Using novel techniques researchers at the Max Planck Institute for Evolutionary Anthropology in Leipzig, Germany, determined an almost complete mitochondrial genome sequence of a 400,000-year-old representative of the genus Homo from Sima de los Huesos, a unique cave site in Northern Spain.
Researchers found that it is related to the mitochondrial genome of Denisovans, extinct relatives of Neanderthals in Asia.
DNA this old has until recently been retrieved only from the permafrost, researchers said.
Sima de los Huesos (SH), the "bone pit", is a cave site in Northern Spain that has yielded the world's largest assembly of Middle Pleistocene hominin fossils, consisting of at least 28 skeletons, which have been excavated and pieced together over the course of more than two decades by a Spanish team of paleontologists led by Juan-Luis Arsuaga.

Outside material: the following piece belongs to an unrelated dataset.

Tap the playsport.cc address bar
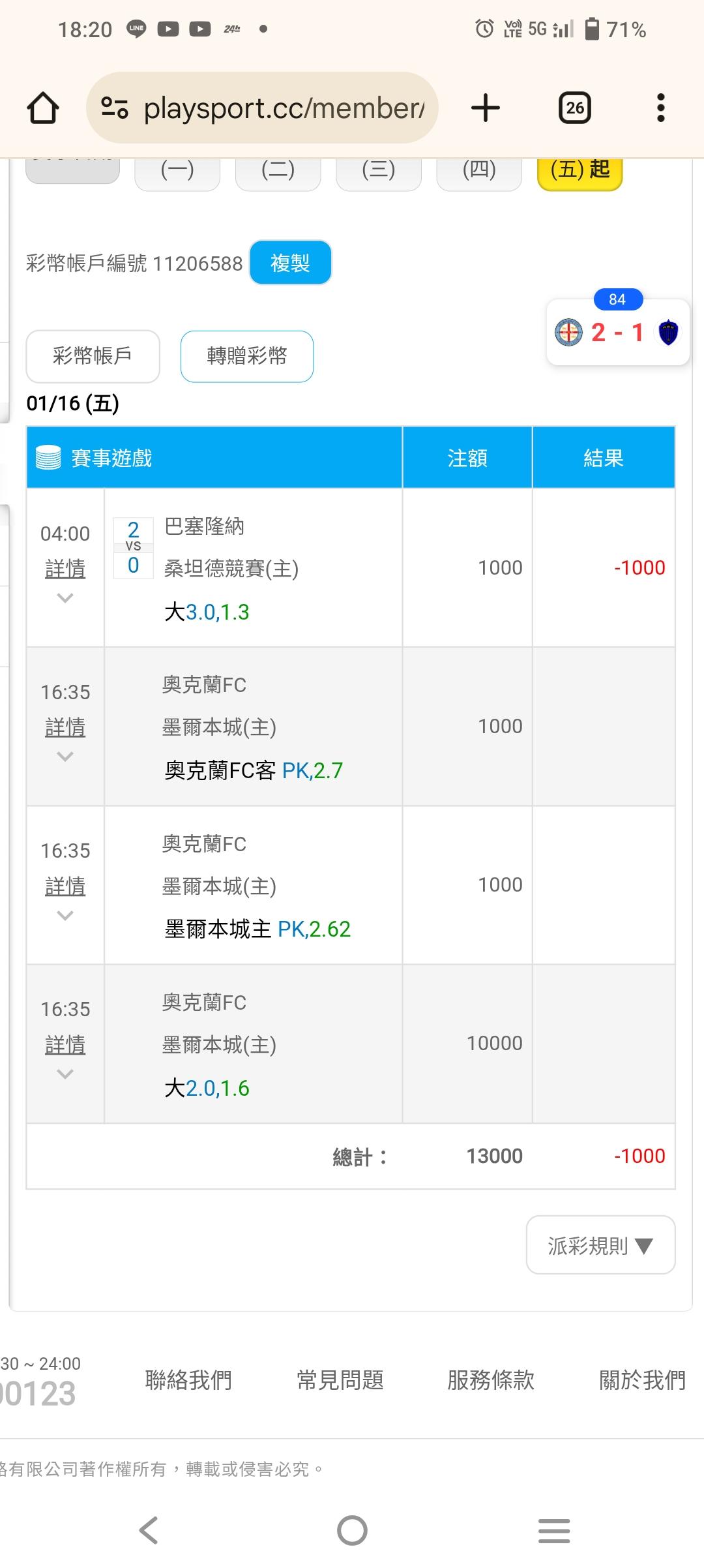coord(284,108)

The fossils are classified as Homo heidelbergensis but also carry traits typical of Neanderthals. Until now it had not been possible to study the DNA of these unique hominins.
Researcher Matthias Meyer and colleagues developed new techniques for retrieving and sequencing highly degraded ancient DNA, 'Phys.org' reported.
They then joined forces with Juan-Luis Arsuaga and applied the new techniques to a cave bear from the Sima de los Huesos site.
Researchers sampled two grammes of bone powder from a hominin thigh bone from the cave. They extracted its DNA and sequenced the genome of the mitochondria or mtDNA, a small part of the genome that is passed down along the maternal line and occurs in many copies per cell.
They then compared this ancient mitochondrial DNA with Neanderthals, Denisovans, present-day humans, and apes.
"The fact that the mtDNA of the Sima de los Huesos hominin shares a common ancestor with Denisovan rather than Neanderthal mtDNAs is unexpected since its skeletal remains carry Neanderthal-derived features," said Meyer.